Because of the complexity and technical nature of the case, questions from the bench were many and often.
In defining the scope of the case, Judge Higgenbotham offered a scenario of a patient whose physician diagnosed a heart problem. In his scenario, the agent for the insurer denied the physician's request for bypass surgery and recommended that the patient take an aspirin a day instead.
Is this an implied medical decision? the judge asked. "By making this decision about the treatment of the patient, doesn't this place that agent -- and the insurer -- in the medical arena?"
"You [insurers] have elected to put yourselves into the medical arena with respect to what your contracts provide," Judge Atlas added.
Mr Shely argued that the Patient Protection Act improperly imposes state law liability on ERISA entities, impermissibly mandates the structure of plan benefits and their administration, unlawfully binds plan administrators to particular choices, and wrongfully creates an alternate enforcement mechanism.

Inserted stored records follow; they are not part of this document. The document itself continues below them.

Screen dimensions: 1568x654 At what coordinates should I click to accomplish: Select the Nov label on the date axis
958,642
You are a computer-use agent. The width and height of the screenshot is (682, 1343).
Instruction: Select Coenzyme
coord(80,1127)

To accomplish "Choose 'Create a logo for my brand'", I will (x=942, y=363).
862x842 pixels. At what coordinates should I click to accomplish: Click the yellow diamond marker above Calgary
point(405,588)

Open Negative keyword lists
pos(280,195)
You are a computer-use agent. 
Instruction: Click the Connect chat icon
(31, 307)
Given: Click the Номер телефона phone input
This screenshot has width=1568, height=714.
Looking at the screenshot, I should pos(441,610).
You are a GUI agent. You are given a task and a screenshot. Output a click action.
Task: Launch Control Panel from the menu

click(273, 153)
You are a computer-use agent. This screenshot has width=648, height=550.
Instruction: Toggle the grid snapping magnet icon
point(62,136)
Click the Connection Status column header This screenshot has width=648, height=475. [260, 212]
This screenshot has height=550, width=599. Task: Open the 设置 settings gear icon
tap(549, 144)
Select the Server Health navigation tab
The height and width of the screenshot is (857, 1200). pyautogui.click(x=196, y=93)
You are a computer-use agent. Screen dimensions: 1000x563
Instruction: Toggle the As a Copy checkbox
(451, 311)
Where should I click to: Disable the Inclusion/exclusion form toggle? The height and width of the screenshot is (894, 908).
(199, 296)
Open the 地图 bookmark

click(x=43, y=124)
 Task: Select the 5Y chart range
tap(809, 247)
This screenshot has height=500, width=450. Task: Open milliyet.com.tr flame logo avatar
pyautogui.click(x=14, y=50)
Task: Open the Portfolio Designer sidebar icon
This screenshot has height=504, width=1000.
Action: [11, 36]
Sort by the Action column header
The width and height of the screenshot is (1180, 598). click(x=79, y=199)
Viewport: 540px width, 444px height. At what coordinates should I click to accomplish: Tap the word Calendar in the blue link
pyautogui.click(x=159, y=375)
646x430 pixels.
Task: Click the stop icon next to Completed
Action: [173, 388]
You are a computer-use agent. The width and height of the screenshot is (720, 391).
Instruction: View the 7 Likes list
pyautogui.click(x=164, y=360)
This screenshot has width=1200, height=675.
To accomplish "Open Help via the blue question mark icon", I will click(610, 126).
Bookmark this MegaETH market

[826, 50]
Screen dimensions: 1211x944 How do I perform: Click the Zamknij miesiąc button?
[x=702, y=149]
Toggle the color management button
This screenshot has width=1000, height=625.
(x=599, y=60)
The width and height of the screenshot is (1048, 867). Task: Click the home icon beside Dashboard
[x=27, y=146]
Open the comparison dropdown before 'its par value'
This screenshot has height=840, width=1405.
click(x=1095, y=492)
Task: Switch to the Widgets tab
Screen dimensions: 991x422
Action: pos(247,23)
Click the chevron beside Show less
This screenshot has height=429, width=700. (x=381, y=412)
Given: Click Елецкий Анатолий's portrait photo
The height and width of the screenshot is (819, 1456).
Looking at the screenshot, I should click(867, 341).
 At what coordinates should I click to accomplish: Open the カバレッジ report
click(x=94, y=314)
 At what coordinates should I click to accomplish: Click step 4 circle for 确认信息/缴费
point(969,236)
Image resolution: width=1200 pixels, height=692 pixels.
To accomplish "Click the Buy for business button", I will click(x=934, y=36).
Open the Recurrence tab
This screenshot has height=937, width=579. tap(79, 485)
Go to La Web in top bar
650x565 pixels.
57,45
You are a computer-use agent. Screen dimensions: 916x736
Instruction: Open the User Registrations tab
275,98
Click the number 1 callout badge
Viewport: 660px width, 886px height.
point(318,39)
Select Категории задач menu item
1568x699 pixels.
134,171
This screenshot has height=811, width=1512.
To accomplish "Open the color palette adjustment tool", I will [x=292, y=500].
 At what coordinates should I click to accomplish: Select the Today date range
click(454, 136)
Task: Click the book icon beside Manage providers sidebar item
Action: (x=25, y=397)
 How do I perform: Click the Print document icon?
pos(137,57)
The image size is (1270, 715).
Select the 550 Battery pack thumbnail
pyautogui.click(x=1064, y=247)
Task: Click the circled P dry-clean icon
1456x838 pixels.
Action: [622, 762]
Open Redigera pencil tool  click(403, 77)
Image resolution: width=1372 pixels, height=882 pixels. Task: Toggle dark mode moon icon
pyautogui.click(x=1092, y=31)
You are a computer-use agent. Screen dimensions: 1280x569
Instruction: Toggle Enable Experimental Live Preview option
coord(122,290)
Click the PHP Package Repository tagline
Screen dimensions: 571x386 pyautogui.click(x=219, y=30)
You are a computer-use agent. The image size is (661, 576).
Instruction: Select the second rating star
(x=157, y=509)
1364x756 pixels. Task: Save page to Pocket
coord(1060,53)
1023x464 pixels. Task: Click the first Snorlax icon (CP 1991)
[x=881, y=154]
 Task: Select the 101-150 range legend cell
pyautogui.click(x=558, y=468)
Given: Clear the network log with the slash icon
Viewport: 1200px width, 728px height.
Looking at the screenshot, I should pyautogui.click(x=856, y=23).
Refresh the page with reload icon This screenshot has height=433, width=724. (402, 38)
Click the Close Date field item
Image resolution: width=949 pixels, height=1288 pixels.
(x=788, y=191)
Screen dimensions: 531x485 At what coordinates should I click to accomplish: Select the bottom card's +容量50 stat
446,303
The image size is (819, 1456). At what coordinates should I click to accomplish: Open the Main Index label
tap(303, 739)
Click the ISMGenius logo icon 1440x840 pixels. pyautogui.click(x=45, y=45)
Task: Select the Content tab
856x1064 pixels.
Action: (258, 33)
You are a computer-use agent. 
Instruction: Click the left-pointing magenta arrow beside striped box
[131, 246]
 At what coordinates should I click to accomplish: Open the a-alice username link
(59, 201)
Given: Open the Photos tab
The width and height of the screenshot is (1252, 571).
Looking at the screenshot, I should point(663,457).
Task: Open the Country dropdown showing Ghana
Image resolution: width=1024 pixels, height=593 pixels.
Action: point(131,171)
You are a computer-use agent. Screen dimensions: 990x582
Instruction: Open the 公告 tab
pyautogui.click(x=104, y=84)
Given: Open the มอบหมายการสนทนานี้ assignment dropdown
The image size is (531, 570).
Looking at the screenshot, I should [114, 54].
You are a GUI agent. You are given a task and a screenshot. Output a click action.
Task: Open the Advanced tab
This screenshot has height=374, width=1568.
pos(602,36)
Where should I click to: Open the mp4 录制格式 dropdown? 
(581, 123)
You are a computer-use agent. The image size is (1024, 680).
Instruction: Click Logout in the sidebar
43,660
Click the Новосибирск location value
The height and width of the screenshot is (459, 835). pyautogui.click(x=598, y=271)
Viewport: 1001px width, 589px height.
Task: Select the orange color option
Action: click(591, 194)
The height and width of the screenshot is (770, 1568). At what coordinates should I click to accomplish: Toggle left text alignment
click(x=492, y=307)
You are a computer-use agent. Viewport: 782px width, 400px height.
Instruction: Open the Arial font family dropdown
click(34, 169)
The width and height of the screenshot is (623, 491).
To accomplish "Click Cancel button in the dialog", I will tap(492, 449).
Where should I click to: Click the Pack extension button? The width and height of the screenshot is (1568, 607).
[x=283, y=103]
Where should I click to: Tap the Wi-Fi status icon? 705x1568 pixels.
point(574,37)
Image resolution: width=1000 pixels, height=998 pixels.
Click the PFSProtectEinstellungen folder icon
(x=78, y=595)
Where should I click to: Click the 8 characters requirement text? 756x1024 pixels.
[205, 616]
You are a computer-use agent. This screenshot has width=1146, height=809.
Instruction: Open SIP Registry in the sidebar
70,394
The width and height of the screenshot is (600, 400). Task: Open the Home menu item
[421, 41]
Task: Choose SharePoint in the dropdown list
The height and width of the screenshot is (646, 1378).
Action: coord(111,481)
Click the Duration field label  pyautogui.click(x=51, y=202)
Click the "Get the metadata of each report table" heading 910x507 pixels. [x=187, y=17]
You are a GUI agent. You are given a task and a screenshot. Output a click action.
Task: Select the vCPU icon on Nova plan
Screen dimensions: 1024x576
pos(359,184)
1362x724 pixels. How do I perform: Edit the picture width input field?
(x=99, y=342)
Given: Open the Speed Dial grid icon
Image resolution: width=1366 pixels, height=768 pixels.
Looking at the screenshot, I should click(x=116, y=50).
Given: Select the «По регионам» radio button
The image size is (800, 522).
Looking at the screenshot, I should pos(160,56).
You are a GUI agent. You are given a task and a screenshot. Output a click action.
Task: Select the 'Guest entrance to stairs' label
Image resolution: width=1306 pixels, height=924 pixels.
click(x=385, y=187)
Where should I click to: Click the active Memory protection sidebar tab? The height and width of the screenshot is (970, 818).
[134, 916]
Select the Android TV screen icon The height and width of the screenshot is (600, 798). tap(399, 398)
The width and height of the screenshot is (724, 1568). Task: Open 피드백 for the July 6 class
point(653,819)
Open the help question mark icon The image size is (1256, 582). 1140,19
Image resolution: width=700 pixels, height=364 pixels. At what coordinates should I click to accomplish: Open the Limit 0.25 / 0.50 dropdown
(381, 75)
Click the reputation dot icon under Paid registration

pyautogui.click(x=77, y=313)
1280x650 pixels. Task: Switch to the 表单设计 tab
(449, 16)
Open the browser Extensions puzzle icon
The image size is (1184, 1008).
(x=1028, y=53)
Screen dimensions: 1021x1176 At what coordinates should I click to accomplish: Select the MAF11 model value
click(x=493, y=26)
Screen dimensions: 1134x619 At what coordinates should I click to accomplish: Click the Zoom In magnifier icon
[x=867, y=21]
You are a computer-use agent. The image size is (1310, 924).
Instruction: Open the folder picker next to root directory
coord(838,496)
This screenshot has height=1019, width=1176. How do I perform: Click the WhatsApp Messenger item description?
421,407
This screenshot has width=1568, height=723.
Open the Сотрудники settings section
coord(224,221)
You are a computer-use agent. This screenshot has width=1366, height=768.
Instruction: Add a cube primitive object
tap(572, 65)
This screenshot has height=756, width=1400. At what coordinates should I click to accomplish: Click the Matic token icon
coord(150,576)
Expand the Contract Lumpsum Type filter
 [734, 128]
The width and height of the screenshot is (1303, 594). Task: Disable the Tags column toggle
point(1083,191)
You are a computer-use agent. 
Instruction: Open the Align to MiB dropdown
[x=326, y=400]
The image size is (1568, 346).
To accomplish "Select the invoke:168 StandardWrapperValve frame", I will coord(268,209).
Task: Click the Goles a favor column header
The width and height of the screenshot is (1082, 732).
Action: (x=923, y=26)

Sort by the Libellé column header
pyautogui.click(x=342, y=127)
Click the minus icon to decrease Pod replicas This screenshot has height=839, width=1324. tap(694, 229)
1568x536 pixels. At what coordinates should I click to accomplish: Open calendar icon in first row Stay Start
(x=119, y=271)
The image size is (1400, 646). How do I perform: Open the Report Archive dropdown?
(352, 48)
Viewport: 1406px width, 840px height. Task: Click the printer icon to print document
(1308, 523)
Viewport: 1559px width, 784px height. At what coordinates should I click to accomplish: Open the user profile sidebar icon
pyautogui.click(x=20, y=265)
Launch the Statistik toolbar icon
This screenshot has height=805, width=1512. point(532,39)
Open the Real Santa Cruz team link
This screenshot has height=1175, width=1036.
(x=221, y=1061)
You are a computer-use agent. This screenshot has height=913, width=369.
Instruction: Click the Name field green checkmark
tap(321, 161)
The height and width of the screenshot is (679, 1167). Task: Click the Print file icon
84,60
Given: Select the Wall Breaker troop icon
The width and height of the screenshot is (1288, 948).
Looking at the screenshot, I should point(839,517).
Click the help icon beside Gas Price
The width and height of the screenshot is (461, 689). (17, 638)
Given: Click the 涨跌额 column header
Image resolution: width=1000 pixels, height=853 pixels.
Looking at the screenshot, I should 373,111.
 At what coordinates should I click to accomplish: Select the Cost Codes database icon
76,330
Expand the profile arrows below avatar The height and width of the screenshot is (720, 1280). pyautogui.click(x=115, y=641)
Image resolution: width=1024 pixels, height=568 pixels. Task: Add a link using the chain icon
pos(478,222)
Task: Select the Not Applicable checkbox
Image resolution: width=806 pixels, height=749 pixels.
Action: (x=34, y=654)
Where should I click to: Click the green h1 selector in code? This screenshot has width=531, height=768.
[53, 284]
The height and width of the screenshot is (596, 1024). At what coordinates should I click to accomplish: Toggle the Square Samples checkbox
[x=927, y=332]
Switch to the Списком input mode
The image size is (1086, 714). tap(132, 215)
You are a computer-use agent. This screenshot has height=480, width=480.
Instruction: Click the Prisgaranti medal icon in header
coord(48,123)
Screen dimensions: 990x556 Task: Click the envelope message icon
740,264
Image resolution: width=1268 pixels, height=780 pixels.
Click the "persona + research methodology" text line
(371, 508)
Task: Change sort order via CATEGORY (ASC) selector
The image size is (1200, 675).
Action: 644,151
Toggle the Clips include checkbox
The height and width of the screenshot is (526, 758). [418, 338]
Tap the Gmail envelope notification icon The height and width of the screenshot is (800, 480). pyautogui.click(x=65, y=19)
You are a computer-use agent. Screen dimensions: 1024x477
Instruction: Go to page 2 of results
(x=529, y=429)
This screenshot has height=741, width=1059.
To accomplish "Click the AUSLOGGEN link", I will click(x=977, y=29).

Attorneys for the state "argued that SB 386 was fundamentally the regulation of health care, which is something Congress did not intend for ERISA to preempt," said Andrea Horton, spokesperson for Texas Atty Gen John Cornyn. "We also argued that an HMO could not try to create ERISA preemption by including provisions in an ERISA plan that conflicted with state law and then claim the conflict results in ERISA exemption."
Mr Mattax, in his interpretation of SB 386, said the statute ensures quality of care by prohibiting entities from challenging the physician. "It also provides an independent review process to determine the qualities of the decisions to allow or deny care," he said. However, he added, the insurer, in contracting with the patient, makes a special kind of contract and in its ability to provide or deny treatment coverage is acting much like a physician.
"If the insurer doesn't pay for treatment, the patient may not get that treatment," he continued, "and people buy insurance, relying on the insurer to take care of the financial details during illness, at moments of duress. And if treatment is denied by the insurance carrier and the patient is harmed or dies as a result, the Patient Protection Act holds the company liable for the full cost of the damage, not just the amount the policy would have paid for the treatment."
At press time, the court had not issued a ruling. But after the hearing, both Mr Mattax and Donald P. Wilcox, JD, general counsel for TMA, were optimistic about the outcome. "The panel from the Fifth Circuit seemed willing to listen to the issues and reasons for the statute," Mr Wilcox said. "They may take a fresh look at the ERISA issue when they write their opinion." TMA and AMA have filed amicus curiae briefs supporting the state's position.
Whatever decision the appeals court makes, an appeal by the losing side is expected and, thus, the case possibly will reach the US Supreme Court for a final ruling. "Only one case out of a hundred or more make it to the Supreme Court but this case certainly could be the one," Mr Wilcox said.
The Supreme Court could hear the case because it focuses on the conflict between state law and ERISA, Mr Wilcox says. "It is a hot topic, with the federal appellate courts applying the ERISA preemption inconsistently. The Supreme Court would have an opportunity to address the ERISA preemption issue squarely in this case."
Alice Adams is an Austin freelance writer.